Dirty data, or unclean data, is any type of data that contains inaccurate, incomplete, inconsistent, or outdated information. While these misinformations are usually very tiny (think, “Mr. Smith” vs. “Mr. Smyth” in the headline) and caused by human error, dirty data can have far-reaching consequences, especially for data-critical industries, such as financial and healthcare.
Bad data is estimated to cost the US economy around $3.1 billion (Forbes) in lost productivity, system outages, and higher maintenance costs every year. Experts project that this number is only going to increase in the next few years, especially as it is estimated that 463 exabytes of data will be created each day globally by 2025 (World Economic Forum).
To clarify, an exabyte is one billion billion, or one quintillion bytes. To put this into further perspective, the Commonwealth Scientific and Industrial Research Organisation (CSIRO) in Australia is planning to upgrade its Square Kilometre Array (SKA), a next-generation radio telescope, to generate 300 petabytes of data per year in the next decade. Considering that 1 petabyte is only 0.01 exabyte and we’re referring to looking at celestial objects lightyears away, even this pales in comparison to the infinite amount of data we are (and will) produce each day on Earth.
So, while a misspelling may seem harmless, the millions of Mr. Smiths who receive an invoice or letter addressed to a Mr. Smyth from their companies may have a different opinion—and could ultimately lead to lost sales.
Learn valuable insights about the IT industry, including essential terms you need to know.
How does data get dirty?
1. Human error
The most common reason data gets dirty is through human error. While the well-loved phrase “No one is perfect” is meant to soothe people as they make mistakes in life, it could also contribute to a slip-up in data entry, such as a typo error. Over time, these human errors can pile up and slowly compromise the integrity of your otherwise reliable data. Human error is also one of the leading causes of cybersecurity vulnerability.
It’s worth noting that you can’t eliminate human imperfection, but there are many ways to mitigate this risk. For example, you can train your employees to always double-check their work before submitting it. Even then, it’s highly encouraged that you create processes to ensure that an editor or proofreader checks the same entries to ensure their validity.
2. Fake customer entries
Have you ever intentionally entered the wrong name or email address because you didn’t want a company to gain private information?
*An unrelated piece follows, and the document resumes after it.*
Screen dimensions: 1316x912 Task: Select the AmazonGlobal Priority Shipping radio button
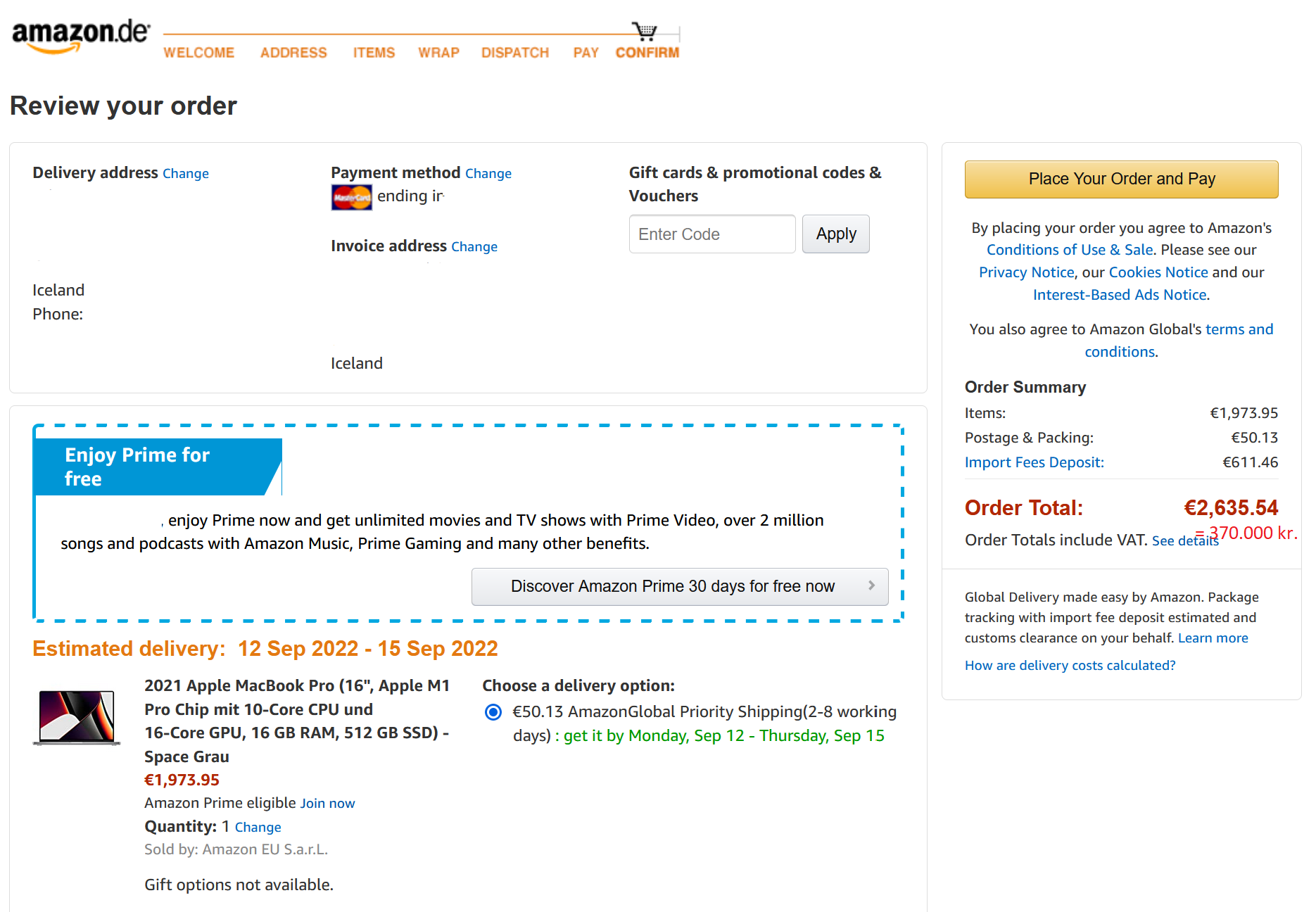coord(493,712)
You are not alone. Your customers don’t owe you their information, and many will not willingly give you their sensitive information if they don’t trust you.
The best way to reduce this risk is to build client trust. Be transparent with them as much as possible, and never use black-hat practices to manipulate information from prospects. Be genuine: That’s the best way to improve your trust rating.
3. No strategy or a lack of it
It’s important that your departments are not siloed, especially if they share data points. A lack of data collection strategy can lead to a lazy approach to treating your customers and data. For example, if your marketing team needs to interview the same people as your sales team, both teams must coordinate to ensure no redundancy. This also ensures consistent messaging in your branding.
It may be a good idea to assign a data checker within your organization to double-check all data points, even across teams.
4. No data audits
The truth is that all organizations may have some level of bad data at a certain point, particularly if their company is rapidly expanding. Your website is a perfect example of this. For instance, you may say you serve X number of people on your website—which would be perfectly accurate when the website was live. Nevertheless, if your company grows, this number could be inaccurate in two, six, or however many months.
Proactively auditing your data is vital to maintaining reliable records. In this age of GDPR, HIPAA compliance, and other increasingly strict consumer privacy laws, the importance of conducting regular data audits cannot be overstated.
Dirty data is one of the many IT challenges for 2024.
Discover the other IT challenges faced by business leaders by downloading this guide.
Examples of dirty data
1. Duplicate data
This refers to any data that partially or fully shares the same information. This typically occurs when the same information is entered multiple times, usually in different formats. For example, if a customer calls numerous times and is received by a different IT technician who types their name slightly differently each time. Duplicate data can look like this:
- Raine Grey
- Raine Gray
- Rain Grey
- Reine Grey
- Rainey Grey
Duplicate data may also be considered redundant data, which occurs when data between teams is not synced. Thus, even if the system refers to one person (such as Raine Grey, the author of this article), I would show up as five different people.
2. Incomplete data
This is data that lacks information. For example, if you ask a prospect for their complete name for your email newsletter but don’t indicate that these fields are mandatory, you may have only a first or last name, making your email campaign less personalized.
3. Inaccurate data
Inaccurate data is misleading information or any data that contains mistakes. On some occasions, inaccurate data can also be duplicate data, which would require you or one of your team members to manually check each data entry to find the true one.
4. Outdated data
Outdated data is any data that used to be accurate but is no longer valid for whatever reason. Common examples of this are old email addresses and changes of titles (e.g., Ms. to Mrs. or Mr. to Dr., etc.). This is why regular data audits are especially important.
5. Insecure data
This is any data vulnerable to a cyber threat, such as spear phishing. Insecure data points are not encrypted by any security protocol or are not protected by multifactor authentication. Essentially, insecure data can be accessed by anyone in your company.
How to clean your data
Data management can be simple if you have the necessary tools and resources. Most importantly, you must be steady in your commitment to auditing your customer data regularly to know where to begin and what to do. After all, you don’t know what you don’t know.
This usually starts with a data warehouse, a centralized repository that provides a unified view of all an organization’s data. From here, you gain a better, more comprehensive understanding of the scope of potential issues and determine the severity of each. This process of discovering patterns from your data falls under the umbrella scope of data mining.
You can then develop action plans to resolve any detected dirty data. Typically, this is done manually, but some IT teams may use Microsoft Excel. You may also consider the tools and software available in the market today that help you identify and clean dirty data.
Protecting yourself against dirty data
Given the volume of data companies need to manage today, it is impossible not to have some data get dirty. That said, you can minimize their potential organizational impact by being proactive about all the information you receive and handle. It is highly recommended that you regularly audit and clean your data. While this cannot wholly eliminate dirty data from your organization, it can make their threat to your bottom line negligible.